仕事が忙しいと、かえって帰宅してから音楽を聴きたくなる。しかも最上の音楽を…。

 

仕事帰りにドライブがてら、いろんなところに行く。主に夕飯のための食材を求めてであるが、大きめのモールに行くと上階にノジマさんやハードオフさんが入っていたりする。

 

 

それがいけない。いろんなものを見つけてしまう。

 

先週は、DAコンバーターに一目ぼれした。イタリアのノーススターデザインの美しい意匠が僕に手招きしていた。

 

こんな「見た目」の美しいDACなんて、音も良いに決まっているじゃん。

 

すぐに買ってしまった。最近の僕は迷わない。後悔しない生き方をするには、迷っている暇はないのである。

 

ノーススターデザイン社の製品の輸入代理店は「ナスペック」だったが、輸入取り扱いを辞めた旨、ネット記事に出ていた。検索すると倒産したという噂も載っている。もちろん、明言する記事がないので詳細は不明なのだが、まあ、当たらずとも遠からじであろう。

 

かつて存在していたメーカーの製品を所有する。それは、亡くなった人の生前の作品を愛でるような、妙な恍惚感がある。

 

ノスタルジアは病気の一種で、世界を滅ぼすものらしい。

 

 

世界がなくなっても、僕はぜんぜん大丈夫。

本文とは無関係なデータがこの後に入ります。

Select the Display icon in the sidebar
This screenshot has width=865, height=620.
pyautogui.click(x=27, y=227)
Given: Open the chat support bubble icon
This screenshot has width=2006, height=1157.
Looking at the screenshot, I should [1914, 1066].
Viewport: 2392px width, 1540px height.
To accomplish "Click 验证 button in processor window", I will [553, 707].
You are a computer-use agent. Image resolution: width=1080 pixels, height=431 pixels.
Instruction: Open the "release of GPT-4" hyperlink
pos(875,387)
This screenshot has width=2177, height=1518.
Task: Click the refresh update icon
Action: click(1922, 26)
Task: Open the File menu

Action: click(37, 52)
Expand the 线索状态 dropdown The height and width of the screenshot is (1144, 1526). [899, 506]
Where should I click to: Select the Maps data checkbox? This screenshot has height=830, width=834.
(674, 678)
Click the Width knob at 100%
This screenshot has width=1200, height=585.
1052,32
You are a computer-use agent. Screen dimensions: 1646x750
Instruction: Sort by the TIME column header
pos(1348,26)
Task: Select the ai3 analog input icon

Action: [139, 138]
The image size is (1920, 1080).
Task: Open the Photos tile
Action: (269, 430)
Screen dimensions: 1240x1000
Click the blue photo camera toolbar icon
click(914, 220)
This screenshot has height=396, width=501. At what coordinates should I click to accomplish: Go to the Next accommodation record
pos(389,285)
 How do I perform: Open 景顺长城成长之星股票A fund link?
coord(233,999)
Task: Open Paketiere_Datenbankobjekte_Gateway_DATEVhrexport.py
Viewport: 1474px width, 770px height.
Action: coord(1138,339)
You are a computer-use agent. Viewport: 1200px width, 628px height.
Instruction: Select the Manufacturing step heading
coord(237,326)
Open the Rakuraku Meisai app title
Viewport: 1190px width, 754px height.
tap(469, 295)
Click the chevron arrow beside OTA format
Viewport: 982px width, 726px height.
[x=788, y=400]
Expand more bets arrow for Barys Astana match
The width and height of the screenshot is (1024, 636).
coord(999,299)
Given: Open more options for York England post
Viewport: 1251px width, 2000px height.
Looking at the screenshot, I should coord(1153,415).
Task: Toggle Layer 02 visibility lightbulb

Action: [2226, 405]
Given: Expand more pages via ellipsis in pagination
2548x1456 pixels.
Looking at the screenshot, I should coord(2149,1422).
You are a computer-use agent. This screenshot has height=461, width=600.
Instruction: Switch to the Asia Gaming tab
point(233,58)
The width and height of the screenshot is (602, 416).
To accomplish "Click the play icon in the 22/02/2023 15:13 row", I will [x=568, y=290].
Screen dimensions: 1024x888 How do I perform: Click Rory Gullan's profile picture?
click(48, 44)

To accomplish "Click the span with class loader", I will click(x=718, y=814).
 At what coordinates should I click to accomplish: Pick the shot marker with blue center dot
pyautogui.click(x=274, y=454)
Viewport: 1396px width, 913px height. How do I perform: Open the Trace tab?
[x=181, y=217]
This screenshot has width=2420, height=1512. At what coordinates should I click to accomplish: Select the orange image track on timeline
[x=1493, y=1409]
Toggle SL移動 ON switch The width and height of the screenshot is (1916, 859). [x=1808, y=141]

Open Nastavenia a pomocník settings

ノスタルジア、万歳である。

 

 

なんで日本のオーディオには、こういうデザインができないのか。いま売られているテクニクスの現行アンプは、音がたいへん良いと評判だが、意匠がいけない。

 

 

正面は、メーターがあって、まだ許せるのだが、問題は全体の佇まいである。ボンネットの素っ気なさは致命的だと思う。先月買った、僕のSU-C2000の方が、ナンボか良い。

 

 

そんなことはどうでもよくて、ノーススターデザインである。

 

 

当然、当たり前のように素晴らしい音だった。PCから「M2TECH」というメーカー(これもイタリア)のUSB-DDコンバーターを介して同軸デジタルで繋いでいる。僕が入手したこのDDCは、日本のオーロラサウンドというガレージメーカーがチューンしてあるようだ。

 

 

いま「ベストオブクラシック」でバイエルン放送交響楽団の演奏会を放送しているが、かの悪名高き「らじる★らじる」でも、とても美しい響きでリスニングできる。

 

これはすごいな。

 

いままでの音は何だったのだろう。これはアセンションだ。10月まで僕がいた空間とは、もう次元の違う世界に飛び込んだ。

 

このオーディオ遊び、そろそろ終わりにしないと…。